Leave it to New Yorkers to make public safety look stylish. As the coronavirus pandemic stretches on into the summer, city dwellers are using face…
Leave it to New Yorkers to make public safety look stylish. As the coronavirus pandemic stretches on into the summer, city dwellers are using face coverings as a way to flaunt individual fashion sense.
And why not? Even Dr. Deborah Birx, the coordinator of the White House Coronavirus Task Force, encouraged citizens to see their masks more like accessories. “Masks can be a fashion statement,” she said in a press conference last week.
Here, The Post takes to the streets to find out who’s playing hide-and-chic.
Whitney Garofalo, 23
The Fashion Institute of Technology grad said she was drawn to this fabric for its resemblance to the iconic Burberry print. But thanks to an industrious mask-sewing friend, she got the look without the luxury-label price. “I’m just trying to support someone who is trying to find a new hobby during quarantine,” she said.

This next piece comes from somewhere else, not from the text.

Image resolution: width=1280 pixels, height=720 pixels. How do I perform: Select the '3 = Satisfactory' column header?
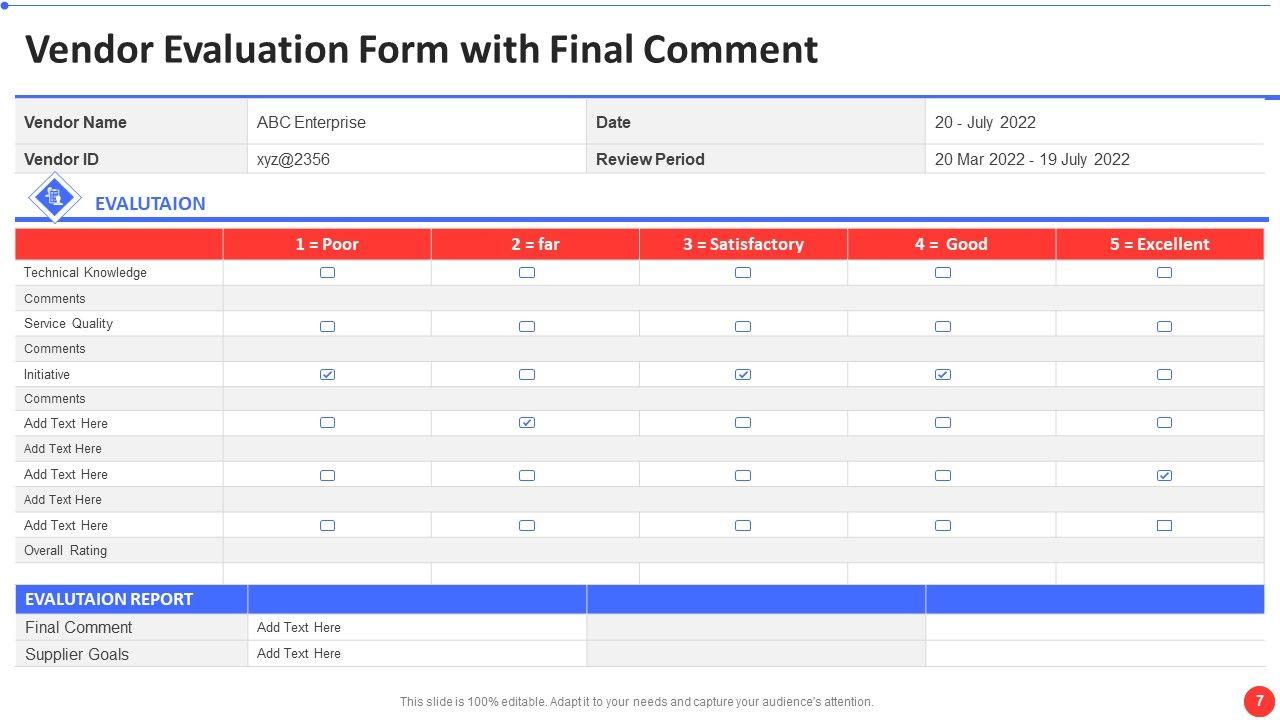743,244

Danielle Melendez, 24, with her cat, Peaches
“Mine’s pretty ironic,” said model and actress Melendez, of the floral mask she picked up at a dollar store while visiting her mother in Queens. “I’m allergic to flowers… I can’t smell or touch them.”
Shadi Jurdi, 31
Jurdi said that his growing collection of bold-print masks is a sign of his commitment to style. “All of my masks are a little bit expressive and have quirky prints or patterns,” he said, adding that he got this vintage cow print one from a friend’s secondhand shop, the Consistency Project. “I don’t get to dress up and go out like I used to,” said Jurdi, a senior editor at Etsy. “So that’s one way to be expressive during this weird time.”
Delaney, 21
A waitress from the East Village, Delaney, who declined to give her last name, bought her witchy mask from an Etsy store called Make America Goth Again, which she discovered while mindlessly surfing the web during quarantine. “Self-expression has always been very important to me,” she said.